The Anthropocene (Climate Histories) offers alternating sessions in the related fields of climate history and Anthropocene studies. Meetings will involve a mix of invited speakers and reading group sessions, generally held on Thursdays at 1pm–2pm in Seminar Room 2. All are welcome!

Organised by Fiona Amery, Alexis Rider and Richard Staley.

Easter Term 2024

2 May

Dalal M. Alsayer (Kuwait University)
Everywhere a village: the mudbrick experiments of A.E.S. Alcock and Rockefeller's International Basic Economies Corporation (IBEC), circa 1940s–1960s

In the years after World War II, architects, engineers, and businesses began experimenting with locally sourced mud, lime, and/or cement mix bricks to provide cheap, easy to construct, mass housing for the so-called 'underdeveloped world'. In the desire to create a climatically adjustable, portable, and one-size-fit-all solution global home, experiments in both the form and the methods of construction emerged. This paper uses several critical case studies to explore how the brick as a material, the bungalow (the global colonial home) (King, 1984) as a model, and the village (Sackley, 2011) as a universal site were packaged as the colonial tools for rapid modernization.
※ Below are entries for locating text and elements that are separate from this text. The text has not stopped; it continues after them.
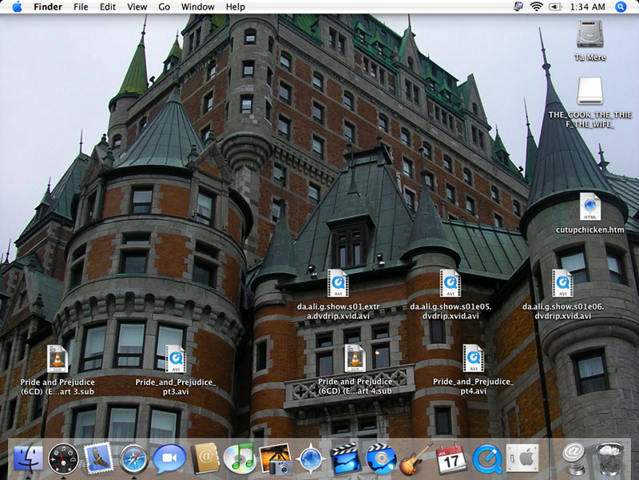Launch GarageBand guitar icon in dock
This screenshot has width=639, height=480.
pyautogui.click(x=416, y=459)
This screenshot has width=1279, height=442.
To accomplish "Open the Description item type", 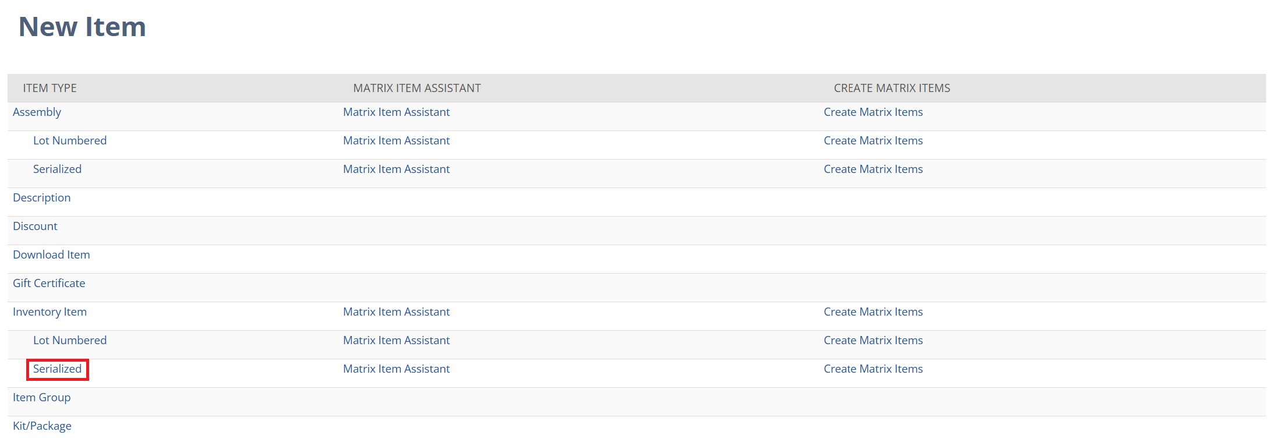I will point(41,197).
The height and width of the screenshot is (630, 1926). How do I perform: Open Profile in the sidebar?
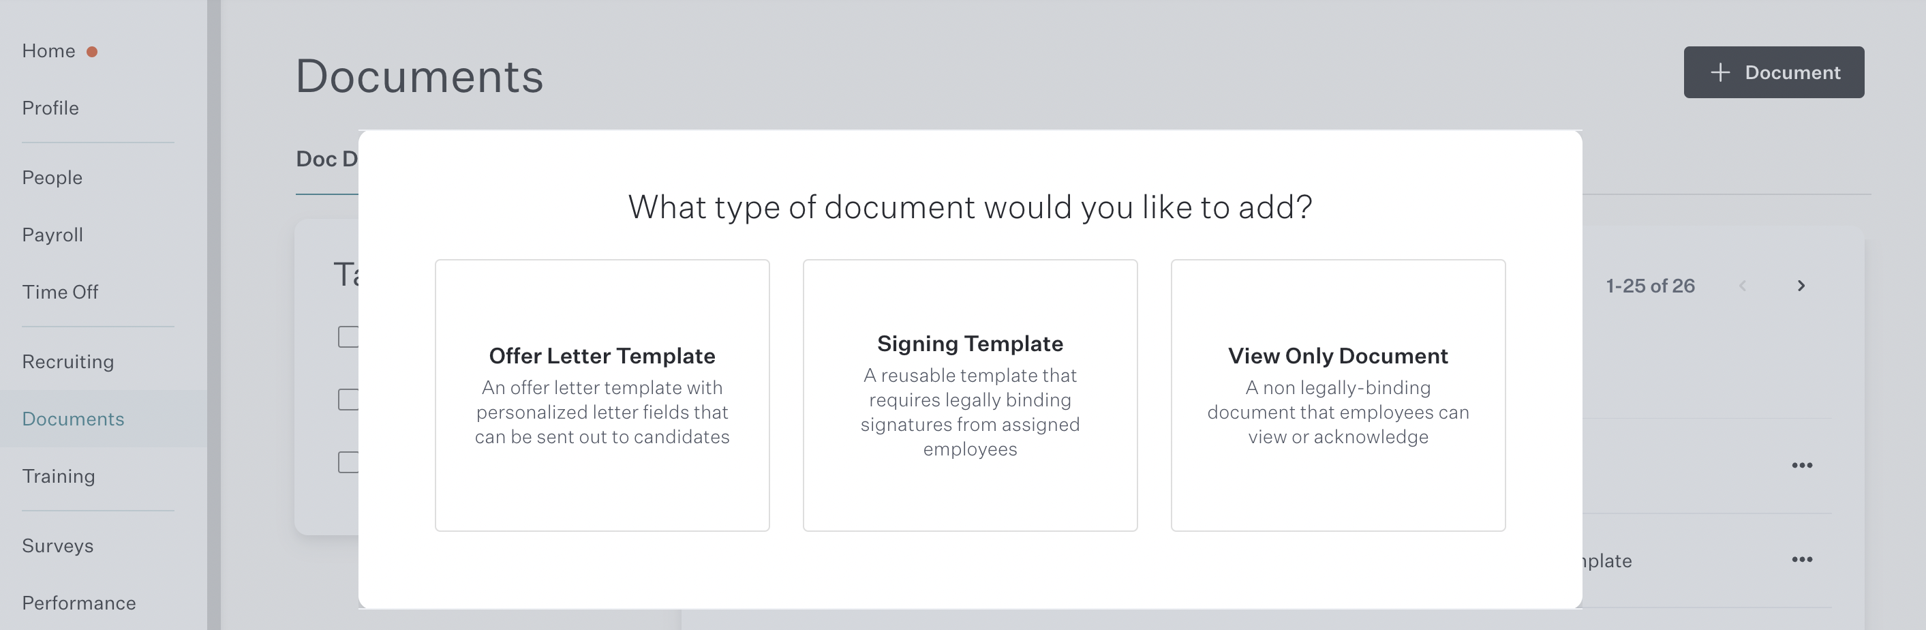click(x=50, y=108)
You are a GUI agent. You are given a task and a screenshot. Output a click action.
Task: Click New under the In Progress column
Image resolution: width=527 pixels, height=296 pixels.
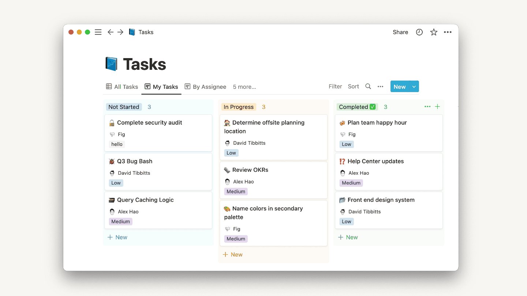[x=233, y=254]
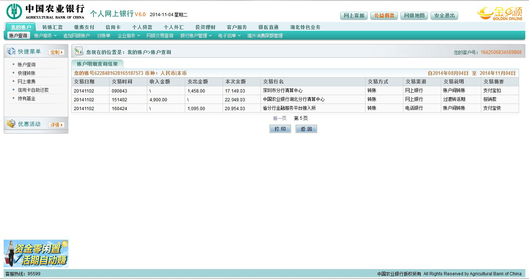Open 网上客服 online support
The width and height of the screenshot is (529, 279).
coord(354,16)
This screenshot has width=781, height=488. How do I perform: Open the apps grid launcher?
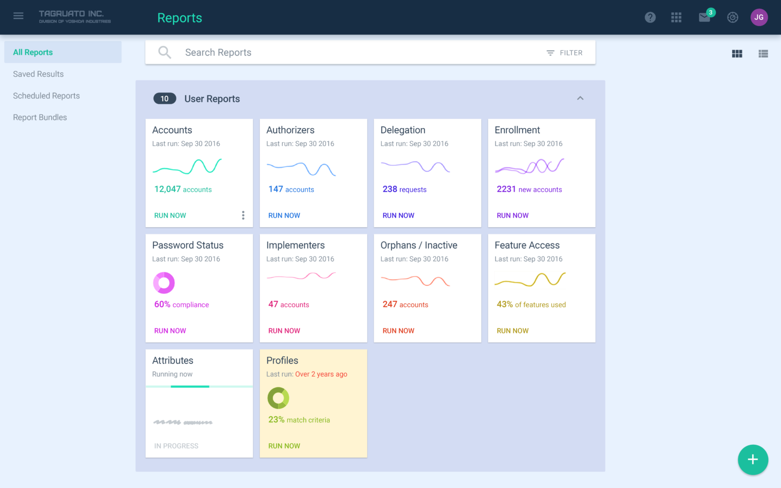[x=676, y=17]
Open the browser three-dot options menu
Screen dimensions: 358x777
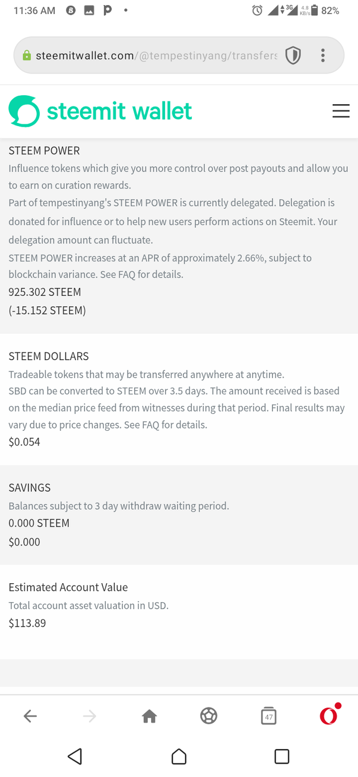[x=323, y=55]
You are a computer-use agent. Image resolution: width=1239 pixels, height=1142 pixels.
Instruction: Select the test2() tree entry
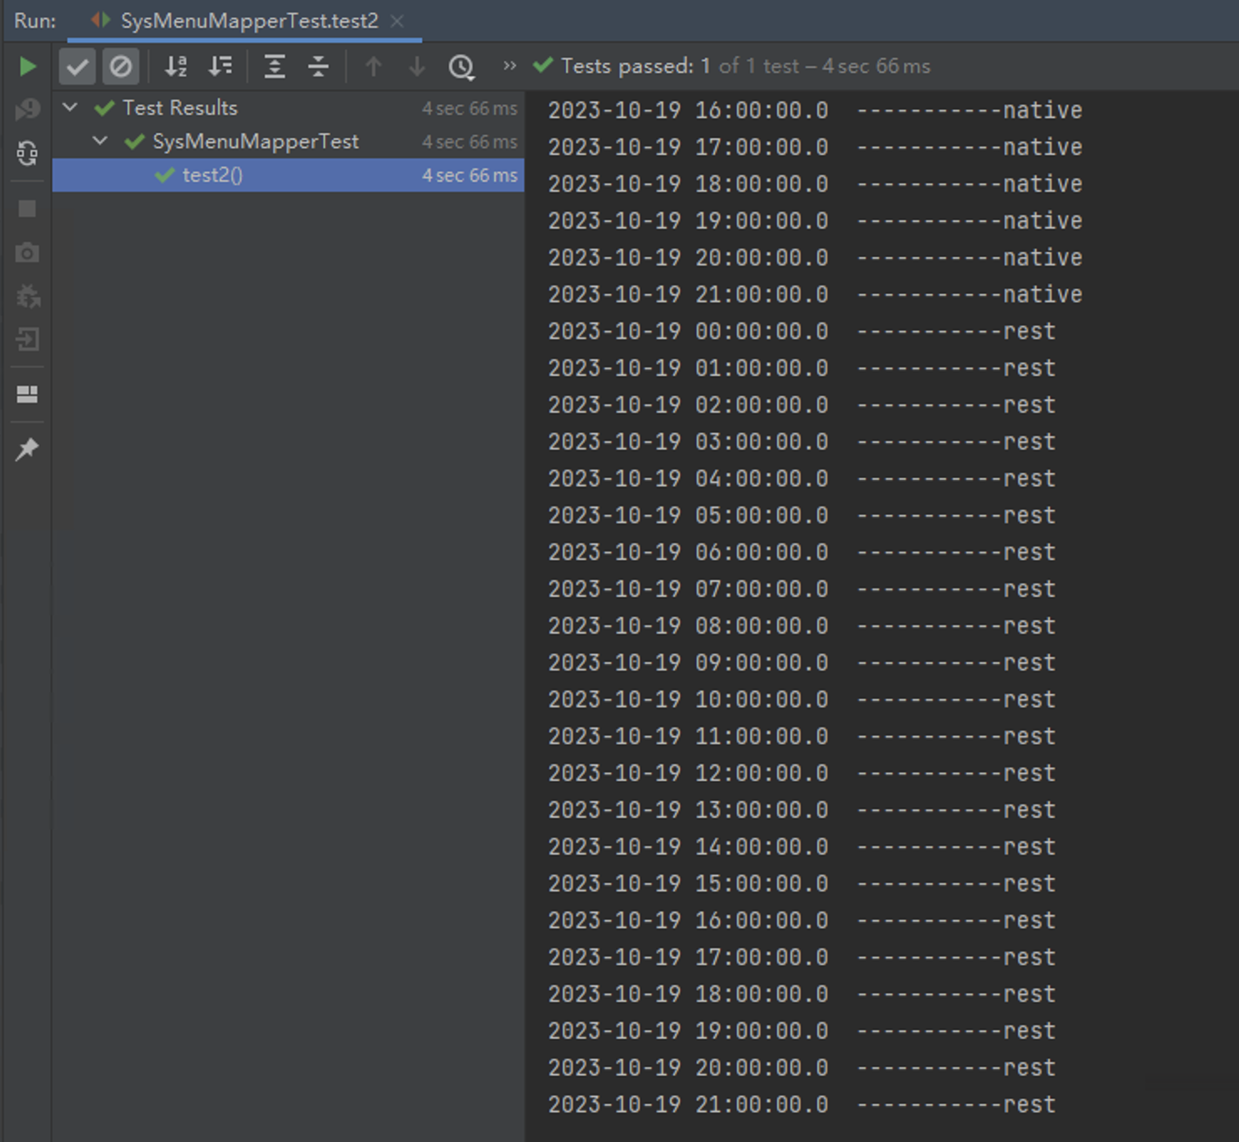[211, 176]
Primarily using the work of A.E.S Alcock and Rockefeller's International Basic Economic Corporation (IBEC), this paper traces how different actors found and invented the global village, populating it with bungalows constructed from mudbricks, with the aim of transcending climate, geography, and society. A.E.S. Alcock's work in Gold Coast (present-day Ghana) with sandcrete (a sand-cement mixture) and swishcrete (a cement mixture with soil known as 'swish') was repackaged as type of 'portable knowledge' (Mehos and Moon, 2011) in a series of handbooks (1953–60) for 'villagers everywhere'. Equally, the Cinva-Ram press, invented in 1956 by Chilean engineer Raul Ramirez, was taken on by IBEC as a solution to the pressing need for affordable, easily produced houses. While this paper does not examine the houses themselves, it uncovers the pervasiveness of the mudbrick bungalow as a model of development. Alcock and IBEC's approaches were folded into the UN and other agencies as tried-and-tested tools for 'development', finding a village and a villager in every landscape. Only through understanding the intertwined histories of the bungalow, the brick, and the village will we be able to acknowledge the colonial legacies of modernity that has left invented villages across the world.

16 May

Adam Lucas (University of Wollongong)
Slaying the demons with steam: power and productivity in the first Industrial Revolution

This paper presents work from a collaborative project currently in progress based at the School of Geographical and Earth Sciences at the University of Glasgow funded by the Leverhulme Trust. The primary aim of the project is to test recent scholarship proposing that British industrialists moved 'away from the water' to steam-driven factories so they could concentrate production at the most profitable sites and during the most convenient hours. Focusing on the industry's heartlands in Northern England and Scotland, we are arguing that local geomorphological and political factors played a more significant role in the energy transition than has been recognized. Our research team has built a mills census for the period 1740 to 1900 based on detailed examination of historical maps, together with mapping of the river catchments and waterpower potential of all waterways in Scotland and Northern England. Our historical work has revealed a number of novel insights into the extent to which waterpower continued to be used during the period in which steam-power became more ubiquitous and ultimately the dominant source of motive power in British industry. This has also involved questioning some of the received wisdom about the first energy transition and what exactly that entailed in terms of applications, economic sectors and geographical factors.